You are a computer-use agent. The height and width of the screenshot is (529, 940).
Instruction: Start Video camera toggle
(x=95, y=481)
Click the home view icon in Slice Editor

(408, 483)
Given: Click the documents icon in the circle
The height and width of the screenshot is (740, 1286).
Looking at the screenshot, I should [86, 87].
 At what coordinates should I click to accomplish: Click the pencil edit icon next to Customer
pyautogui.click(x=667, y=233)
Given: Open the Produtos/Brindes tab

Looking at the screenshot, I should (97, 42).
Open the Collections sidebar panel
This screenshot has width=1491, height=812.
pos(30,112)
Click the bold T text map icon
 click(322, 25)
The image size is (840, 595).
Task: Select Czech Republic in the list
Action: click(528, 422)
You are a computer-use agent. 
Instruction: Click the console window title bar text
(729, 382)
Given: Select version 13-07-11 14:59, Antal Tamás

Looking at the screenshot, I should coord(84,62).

+ + +

Your task is to restate the material above word for word.

You are a computer-use agent. The height and width of the screenshot is (529, 940).
Instruction: Start Video camera toggle
(x=95, y=481)
Click the home view icon in Slice Editor

(408, 483)
Given: Click the documents icon in the circle
The height and width of the screenshot is (740, 1286).
Looking at the screenshot, I should [86, 87].
 At what coordinates should I click to accomplish: Click the pencil edit icon next to Customer
pyautogui.click(x=667, y=233)
Given: Open the Produtos/Brindes tab

Looking at the screenshot, I should (97, 42).
Open the Collections sidebar panel
This screenshot has width=1491, height=812.
pos(30,112)
Click the bold T text map icon
 click(322, 25)
The image size is (840, 595).
Task: Select Czech Republic in the list
Action: click(528, 422)
You are a computer-use agent. 
Instruction: Click the console window title bar text
(729, 382)
Given: Select version 13-07-11 14:59, Antal Tamás

Looking at the screenshot, I should coord(84,62).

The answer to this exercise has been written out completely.